Aces High (1976) British WWI Air Combat Movie

I was curious to watch Aces High as it is one of the few WWI air combat movies we have. I did remember vaguely that some critics didn’t like it at all and wanted to find out for myself. I had the feeling it might not be as good as Der rote Baron aka The Red Baron although that is decidedly more of a guilty pleasure than a movie providing historical accuracy. I was right. Aces High isn’t even remotely as good as Der rote Baron and certainly not on the same level as The Blue Max which depicts a fascinating if revolting character. Unfortunately, it could have been good. It’s a narrow miss. What is particularly annoying is the fact that the flight scenes and the contrast of the combat on the ground and in the air is shown very well. It also shows once more the complacency and inadequacies of the high command. While their pilots are shot down one by one, they sit together, eating, laughing, drinking and gossiping and even deny them parachutes because that would make them week in battle. The movie doesn’t spare us and shows one particularly chilling episode in which we see a pilot falling to a certain death that might have been prevented if he had been given a parachute.

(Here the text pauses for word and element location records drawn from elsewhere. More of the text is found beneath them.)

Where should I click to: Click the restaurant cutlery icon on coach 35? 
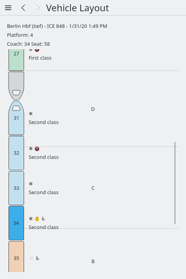click(31, 258)
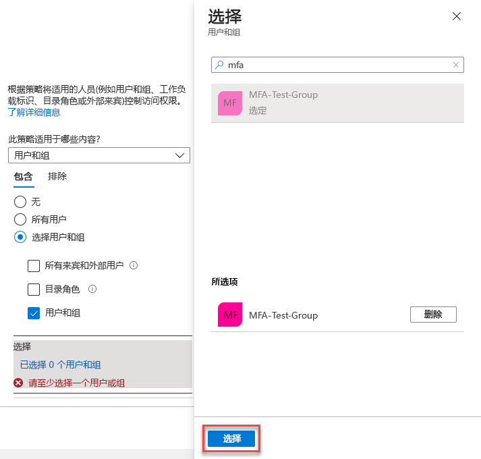The image size is (481, 459).
Task: Click the MFA-Test-Group avatar under 所选项
Action: click(x=230, y=315)
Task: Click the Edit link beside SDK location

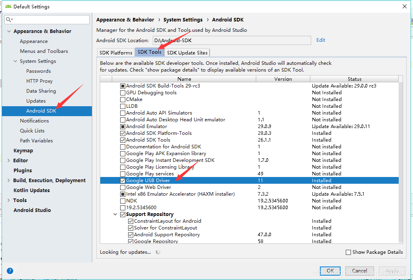Action: click(321, 40)
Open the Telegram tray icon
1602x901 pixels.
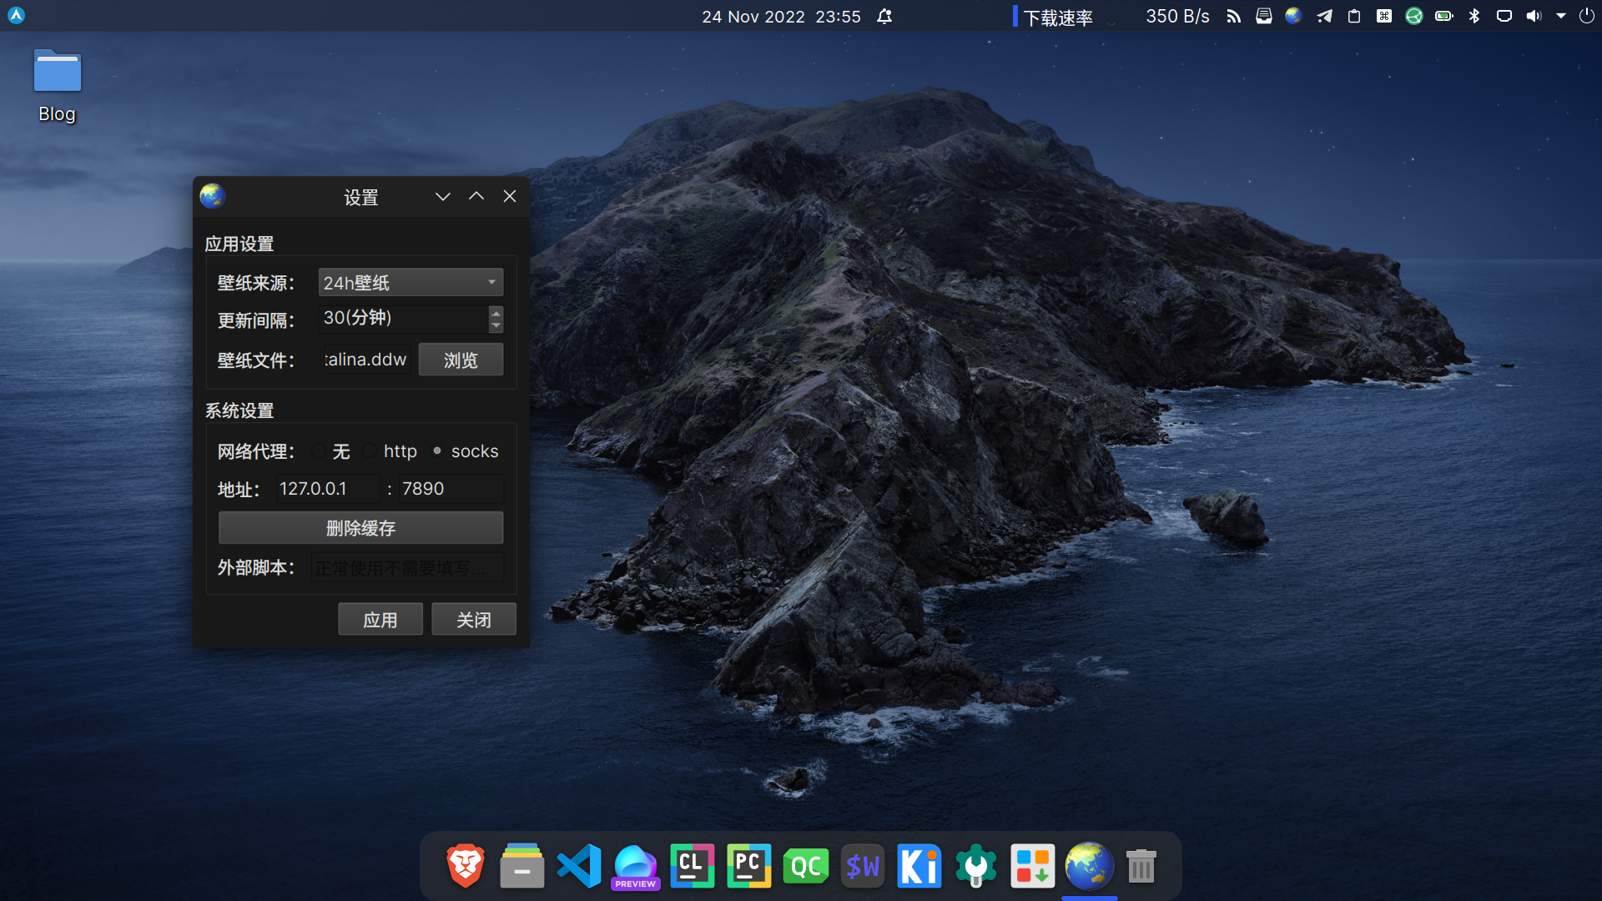click(1324, 16)
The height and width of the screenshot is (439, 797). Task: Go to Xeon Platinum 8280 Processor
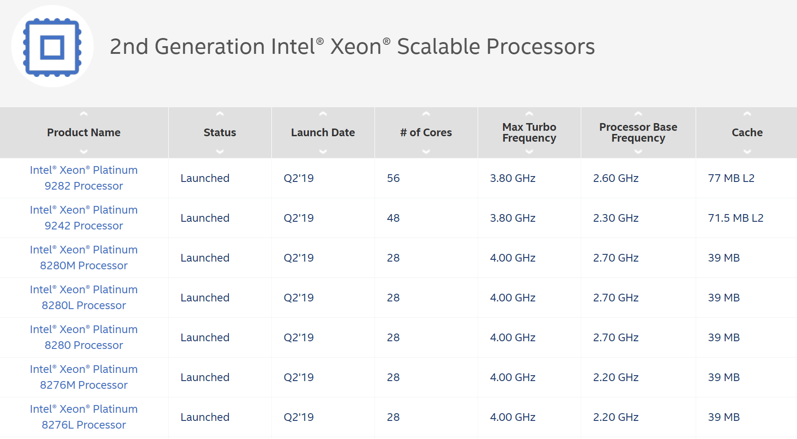coord(84,337)
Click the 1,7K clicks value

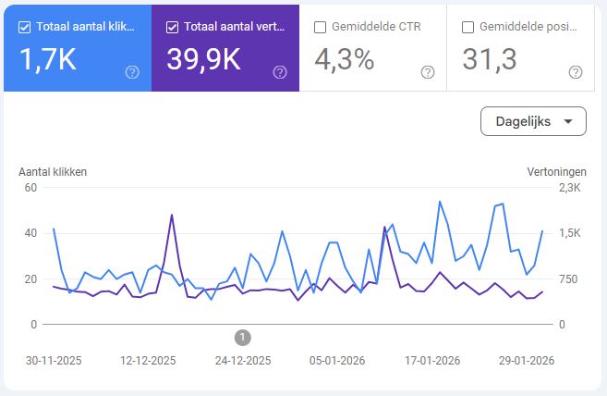(x=46, y=59)
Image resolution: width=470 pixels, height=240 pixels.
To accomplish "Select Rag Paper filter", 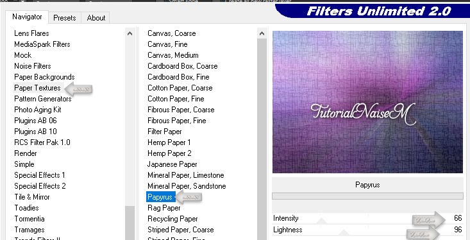I will 164,208.
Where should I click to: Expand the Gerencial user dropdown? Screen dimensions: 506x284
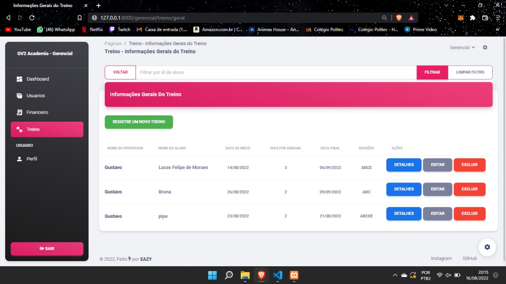pyautogui.click(x=462, y=47)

The story is told in a few sentences. Young Lt Croft (Peter Firth) arrives in France after barely 14 hours of flying practice. The CO of the base he has been assigned to is his brother-in-law, Major Gresham (Malcolm McDowell), a man he admires incredibly. He finds Gresham extremely changed. Disillusioned, hardened, distant and a full-blown alcoholic. The rest of the lot is not much better; either they drink or they are shell-shocked. The only nice and cool-headed one seems to be an older officer, Capt. “Uncle” Sinclair (Christopher Plummer).

Gresham cannot spare young Croft and has to take him on dangerous missions right away. The young man enjoys every minute of it. He is naive and enthusiastic.

You will probably think that this doesn’t sound too bad, I agree, it doesn’t but it still isn’t a good movie. Aces High has a big problem with its characters. Apart from Christopher Plummer’s character, they are uninteresting, flat and two-dimensional cardboard figures. This is disappointing because, as said, the air combat scenes are decent, the planes are decent and there is one incidence in which they make a trip to the front line and see a group of blinded soldiers that is quite harrowing. I’m afraid, I can’t rate this any higher than 3/5.